▶ Source records:
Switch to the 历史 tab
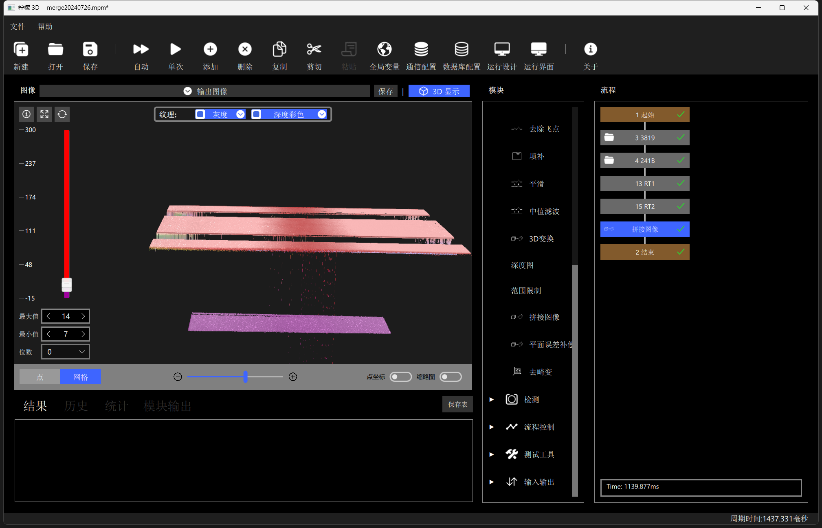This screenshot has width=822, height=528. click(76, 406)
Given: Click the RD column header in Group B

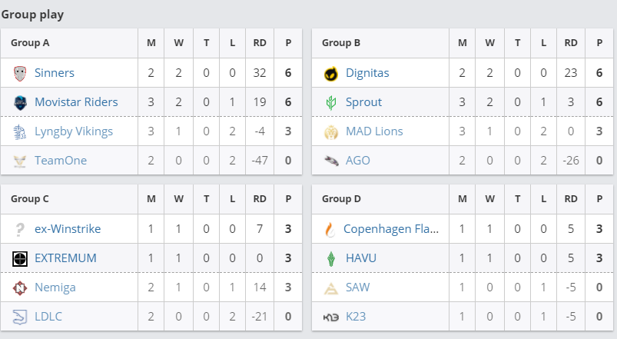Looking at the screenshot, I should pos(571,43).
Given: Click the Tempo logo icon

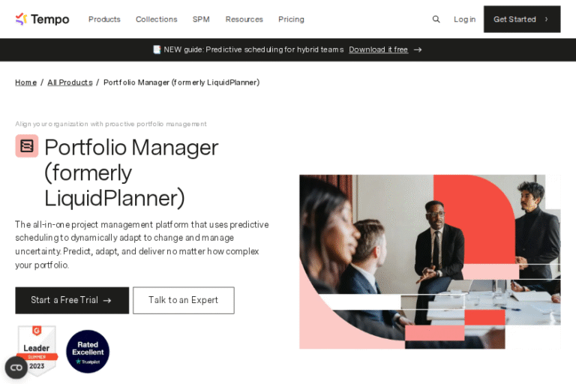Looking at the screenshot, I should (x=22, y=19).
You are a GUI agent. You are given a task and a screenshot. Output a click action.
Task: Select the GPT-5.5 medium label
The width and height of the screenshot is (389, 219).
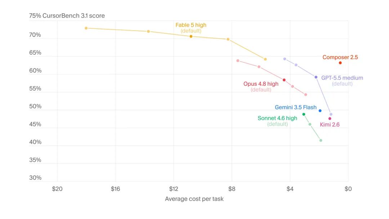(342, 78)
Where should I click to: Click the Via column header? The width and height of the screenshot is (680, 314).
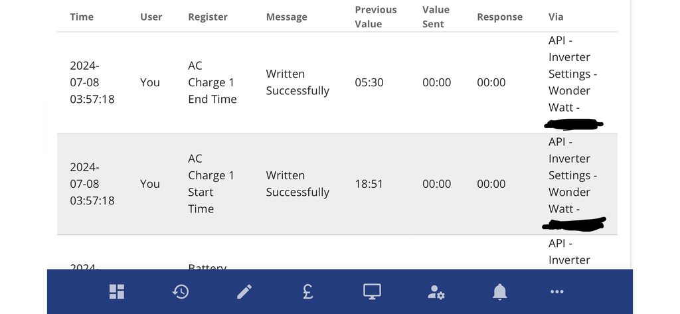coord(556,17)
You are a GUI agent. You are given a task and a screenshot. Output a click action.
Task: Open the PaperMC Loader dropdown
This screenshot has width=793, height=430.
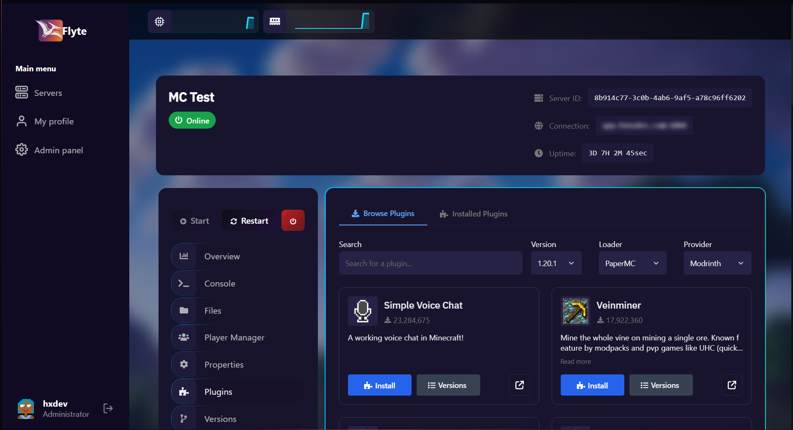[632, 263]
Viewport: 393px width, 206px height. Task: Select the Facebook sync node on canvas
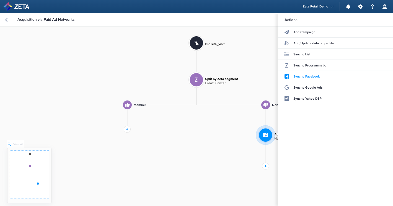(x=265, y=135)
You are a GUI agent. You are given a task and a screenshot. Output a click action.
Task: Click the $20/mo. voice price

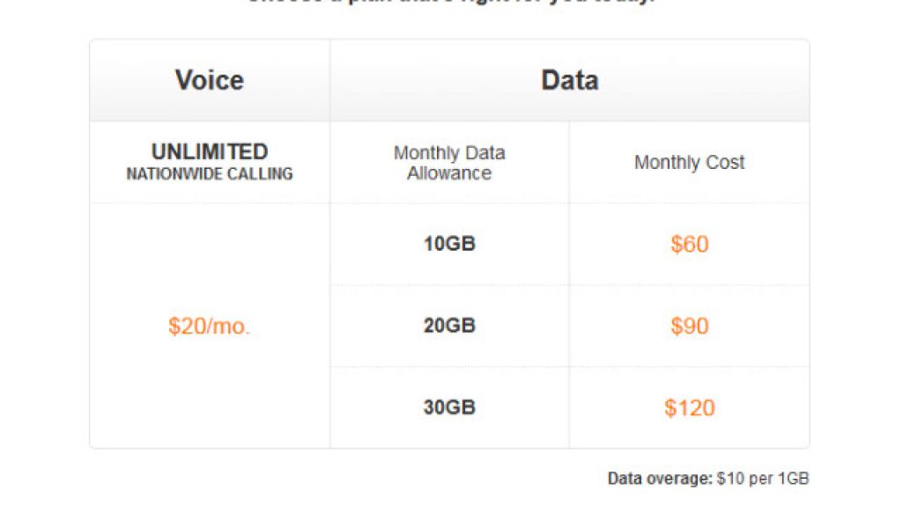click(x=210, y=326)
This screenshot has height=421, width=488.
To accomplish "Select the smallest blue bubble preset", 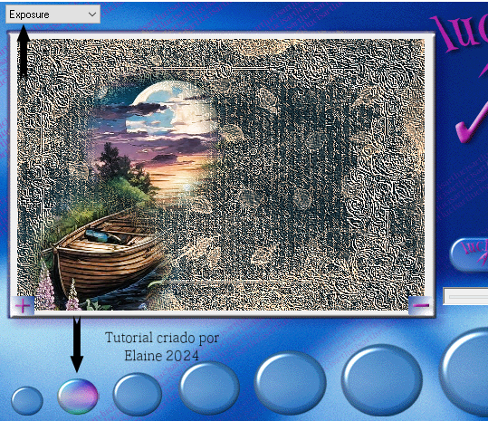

▶ EXERCISE BRIEF:
Write the entries out in full and exactly, omitting every picture.

▶ ANSWER SECTION:
Switch to the 历史 tab
This screenshot has width=822, height=528. click(76, 406)
Given: Click the RD column header in Group B

Looking at the screenshot, I should pos(571,43).
Given: Click the Tempo logo icon

Looking at the screenshot, I should (x=22, y=19).
You are a GUI agent. You are given a task and a screenshot. Output a click action.
Task: Select the GPT-5.5 medium label
The width and height of the screenshot is (389, 219).
(342, 78)
Where should I click to: Click the Via column header? The width and height of the screenshot is (680, 314).
coord(556,17)
You are a GUI agent. You are given a task and a screenshot. Output a click action.
Task: Open the PaperMC Loader dropdown
This screenshot has width=793, height=430.
[632, 263]
Viewport: 393px width, 206px height. Task: Select the Facebook sync node on canvas
(x=265, y=135)
You are a GUI agent. You are given a task and a screenshot. Output a click action.
Task: Click the $20/mo. voice price

click(x=210, y=326)
This screenshot has height=421, width=488.
To accomplish "Select the smallest blue bubble preset", 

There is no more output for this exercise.